Hayata ve Dünyaya bakış, 1990'lı yıllarda dünyaya hakim olan Postmadernizm ile birlikte Türkiye'de de yeniden şekillendi. Dünyayı sadece maddesel temel üzerinden açıklayan Ortodoks Sol'un "Diyalektik Materyalizm"inin yetersizliği ve onun Josef Stalin tarafından Sovyet ideolojisi haline getirilmiş "Diyalektik tarihi materyalizm" halinin çöküşü, Postmodernizme hak etmediği yeni bir hareket alanı açtı. Kapitalist sistemin ilk ciddi krizinin ifadesi olan sosyalist (kooperatist kapitalist) blokun sonu, Diyalektik Materyalizmin kaba rasyonalizmini benimsemiş eski bilim anlayışını da sarsıp değiştirdi. Günlük hayatın merkezini oluşturmaya devam eden ve kapitalizmin temel yapıtaşı olan "Ücretli İş"in, sosyalizm tarafından da -en az kapitalizm tarafından olduğu kadar- kutsanması, terkedilmeye başlanmıştı. Eski sosyalist ülkelerden başlayarak, herkese iş verilmesinin imkansız hale geldiği süreçle el ele yürüyen bu gelişme, eski Sol felsefenin terkedilmesini de beraberinde getirdi.
İnsan, diyalektik materyalist kökten rasyonalist bilimin eskiden dayattığı gibi bir "Atomlar ve moleküller bütünü" değildir. Çünkü insanın Diyalektik Materyalist kuru rasyonalist tarif, hiçkimsenin inkar edemeyeceği hayallerimizi, beklentilerimizi, sevgilerimizi, ıslıkla çaldığımız şarkılarımızı, kısacası bizi asıl biz yapan özelliklerimizi içeremiyor. İnsan, sadece biyo-kimyasal, mekanik ve diğer bilmemnetik özelliklerine indirgenemeyecek ölçüde bir "mana" canlısıdır, yani manevi bir yaratıktır ve bir araya geldiğinde moleküllerinden bahsetmeyip, çocuklarından, sevinçlerinden, öfkelerinden, inançlarından falan bahseder ve insanı insan yapan bu asıl özelliklerinin hiç biri maddi değildir. Arıların bile bir bilincinin olduğunun, hatta rüya gördüklerinin kanıtlandığı bir dünyada, eski usul Diyalektik Materyalizmin yaşamaya devam etmesi mümkün değildi. Kapitalist sistemin anlaşılması, çözümlenmesi ve aşılması yolunda bize en önemli teorik temeli sunan Karl Marx ve yakın dostu Friedrich Engels'in kurduğu Diyalektik Materyalizmin yetersizliği de, onların açtığı yolda ilerlenmesine engel teşkil etmiyor.
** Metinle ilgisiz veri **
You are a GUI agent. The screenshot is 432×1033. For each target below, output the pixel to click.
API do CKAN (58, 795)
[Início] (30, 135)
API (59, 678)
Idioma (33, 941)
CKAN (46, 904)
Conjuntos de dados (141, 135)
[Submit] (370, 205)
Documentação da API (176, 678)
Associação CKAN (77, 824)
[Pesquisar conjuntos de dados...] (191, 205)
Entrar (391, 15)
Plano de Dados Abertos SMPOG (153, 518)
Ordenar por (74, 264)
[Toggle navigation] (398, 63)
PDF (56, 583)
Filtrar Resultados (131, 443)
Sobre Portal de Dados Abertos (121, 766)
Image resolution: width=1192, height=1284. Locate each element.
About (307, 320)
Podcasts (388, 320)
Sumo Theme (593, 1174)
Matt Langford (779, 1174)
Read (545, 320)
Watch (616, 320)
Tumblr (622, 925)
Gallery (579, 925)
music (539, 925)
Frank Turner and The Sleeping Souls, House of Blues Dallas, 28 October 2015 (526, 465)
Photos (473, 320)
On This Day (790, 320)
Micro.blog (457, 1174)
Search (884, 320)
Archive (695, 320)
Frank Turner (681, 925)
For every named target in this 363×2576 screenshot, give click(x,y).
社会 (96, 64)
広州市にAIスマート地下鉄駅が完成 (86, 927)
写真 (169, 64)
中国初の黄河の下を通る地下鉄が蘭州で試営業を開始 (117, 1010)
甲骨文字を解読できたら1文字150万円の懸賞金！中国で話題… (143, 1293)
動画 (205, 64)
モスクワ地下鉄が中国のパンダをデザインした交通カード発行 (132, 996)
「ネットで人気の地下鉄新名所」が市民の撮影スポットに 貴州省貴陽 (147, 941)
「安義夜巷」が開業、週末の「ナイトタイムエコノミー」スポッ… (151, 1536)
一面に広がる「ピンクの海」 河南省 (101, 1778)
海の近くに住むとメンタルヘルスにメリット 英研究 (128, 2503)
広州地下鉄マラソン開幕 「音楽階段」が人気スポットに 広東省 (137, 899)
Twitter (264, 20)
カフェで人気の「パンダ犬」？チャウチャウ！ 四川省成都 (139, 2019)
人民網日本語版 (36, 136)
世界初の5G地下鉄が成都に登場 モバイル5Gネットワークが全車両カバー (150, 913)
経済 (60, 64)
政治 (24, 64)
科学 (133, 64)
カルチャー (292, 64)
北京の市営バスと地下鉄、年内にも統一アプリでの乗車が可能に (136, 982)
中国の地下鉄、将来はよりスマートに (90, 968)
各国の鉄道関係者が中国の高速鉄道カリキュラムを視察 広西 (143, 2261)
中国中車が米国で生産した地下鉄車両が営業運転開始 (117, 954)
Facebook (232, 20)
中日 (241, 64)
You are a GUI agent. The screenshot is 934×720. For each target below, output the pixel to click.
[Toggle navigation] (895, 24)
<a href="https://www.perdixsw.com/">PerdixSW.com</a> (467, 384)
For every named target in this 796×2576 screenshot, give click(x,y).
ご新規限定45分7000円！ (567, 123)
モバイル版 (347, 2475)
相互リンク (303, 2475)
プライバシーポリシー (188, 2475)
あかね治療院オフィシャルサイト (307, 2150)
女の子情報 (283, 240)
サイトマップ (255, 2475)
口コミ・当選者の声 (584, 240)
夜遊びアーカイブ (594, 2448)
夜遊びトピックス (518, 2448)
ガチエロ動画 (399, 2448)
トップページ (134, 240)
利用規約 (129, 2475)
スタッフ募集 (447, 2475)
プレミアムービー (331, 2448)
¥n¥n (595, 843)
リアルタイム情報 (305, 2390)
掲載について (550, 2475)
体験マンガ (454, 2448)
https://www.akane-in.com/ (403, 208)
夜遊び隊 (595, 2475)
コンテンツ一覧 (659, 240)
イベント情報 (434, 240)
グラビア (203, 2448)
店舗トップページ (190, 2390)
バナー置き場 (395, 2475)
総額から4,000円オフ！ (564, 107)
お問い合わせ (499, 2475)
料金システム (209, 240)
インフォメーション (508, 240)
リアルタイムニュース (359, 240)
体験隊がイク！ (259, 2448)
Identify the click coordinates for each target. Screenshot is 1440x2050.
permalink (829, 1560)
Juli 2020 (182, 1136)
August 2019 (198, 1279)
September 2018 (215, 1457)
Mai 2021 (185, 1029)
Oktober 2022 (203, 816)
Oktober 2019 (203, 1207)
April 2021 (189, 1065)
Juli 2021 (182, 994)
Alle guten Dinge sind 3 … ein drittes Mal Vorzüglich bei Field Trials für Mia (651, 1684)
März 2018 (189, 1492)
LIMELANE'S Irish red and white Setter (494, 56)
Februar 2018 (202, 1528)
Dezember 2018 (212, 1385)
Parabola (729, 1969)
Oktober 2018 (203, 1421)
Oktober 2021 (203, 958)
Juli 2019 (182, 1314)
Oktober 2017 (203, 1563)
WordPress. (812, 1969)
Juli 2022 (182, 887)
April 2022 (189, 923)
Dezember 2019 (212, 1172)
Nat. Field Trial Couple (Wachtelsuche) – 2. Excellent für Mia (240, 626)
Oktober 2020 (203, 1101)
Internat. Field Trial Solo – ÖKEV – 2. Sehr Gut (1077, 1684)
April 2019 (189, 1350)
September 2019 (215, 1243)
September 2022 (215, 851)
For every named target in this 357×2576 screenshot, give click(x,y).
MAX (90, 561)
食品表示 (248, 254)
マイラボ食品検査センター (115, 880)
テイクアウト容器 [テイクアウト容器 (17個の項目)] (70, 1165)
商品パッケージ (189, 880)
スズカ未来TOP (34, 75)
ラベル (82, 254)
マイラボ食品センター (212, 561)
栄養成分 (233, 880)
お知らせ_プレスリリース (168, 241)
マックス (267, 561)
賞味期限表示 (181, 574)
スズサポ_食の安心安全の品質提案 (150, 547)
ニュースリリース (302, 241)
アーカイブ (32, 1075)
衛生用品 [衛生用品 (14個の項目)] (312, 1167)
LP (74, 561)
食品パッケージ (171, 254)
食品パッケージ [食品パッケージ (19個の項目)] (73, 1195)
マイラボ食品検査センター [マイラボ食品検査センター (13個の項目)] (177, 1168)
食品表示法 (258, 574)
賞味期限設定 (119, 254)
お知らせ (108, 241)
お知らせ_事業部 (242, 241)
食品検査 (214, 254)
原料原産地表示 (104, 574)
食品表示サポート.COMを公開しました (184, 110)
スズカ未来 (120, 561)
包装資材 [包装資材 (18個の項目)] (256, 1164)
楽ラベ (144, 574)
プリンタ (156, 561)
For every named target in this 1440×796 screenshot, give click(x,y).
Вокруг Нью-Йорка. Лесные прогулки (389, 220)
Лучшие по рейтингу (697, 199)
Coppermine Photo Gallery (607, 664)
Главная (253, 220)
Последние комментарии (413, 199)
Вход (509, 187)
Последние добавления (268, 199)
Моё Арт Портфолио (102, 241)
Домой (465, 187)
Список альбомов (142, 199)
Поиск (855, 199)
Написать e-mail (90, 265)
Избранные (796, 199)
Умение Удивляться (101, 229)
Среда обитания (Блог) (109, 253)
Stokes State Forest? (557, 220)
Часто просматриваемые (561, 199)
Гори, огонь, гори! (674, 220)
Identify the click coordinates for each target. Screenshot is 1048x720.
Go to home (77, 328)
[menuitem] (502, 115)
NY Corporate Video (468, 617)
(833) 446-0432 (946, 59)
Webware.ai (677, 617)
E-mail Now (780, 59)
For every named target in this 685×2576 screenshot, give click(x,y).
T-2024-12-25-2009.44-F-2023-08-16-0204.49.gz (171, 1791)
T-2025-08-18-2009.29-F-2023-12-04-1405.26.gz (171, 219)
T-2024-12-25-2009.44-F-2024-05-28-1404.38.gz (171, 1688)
Reel Sosyalizmin 1980'lerin sonunda iflas edip, "yeni düzen" arayışındaki modern ideolojilerin çöküşünden sonra, Postmodernizmle tanışmıştık. Hitler ve Musolini tipi totalitarizmlerin çöküşü İkinci Dünya Savaşı ertesinde Dünya'nın kabul ettiği başlıca gerçeklerin başında geliyordu. Postmodernizm, Reel Sosyalizmin de çöküşünün ardından, ideolojilerin birer halisünasyon olduğunu iddia ederek ortaya çıktı. 18'inci yüzyıldan beri, "bir dava için mücadele etmek" diye özetleyebileceğimiz modern yaklaşımı reddediyordu ve bizi, boş hayallerimizin esiri olmaktan kurtarmayı vaad ediyordu. Ama bunu, yeni hayaller sunarak yapmaya kalktı. Postmodernizme göre insanlar eskiden de (hatta "kalübeladan beri") büyük bir kollektif serap yaşıyorlardı ve artık bu hayallerden uyanmalıydılar. Türkiye'de ideolojiler serapından uyanan Solcular ya hedonist (yeni Sağcı) "Liberal" oldular, ya da "daha iyisi yok" denen kapitalizmin yeni kot pantolonlu patronları olmaya soyundular. Bu dönemde kapitalizmin adı "Demokrasi" olarak değiştiren eski Sol entelektüeller, daha iyisini "göremedikleri" bu sisteme eleştiriler yöneltmeyi bıraktılar.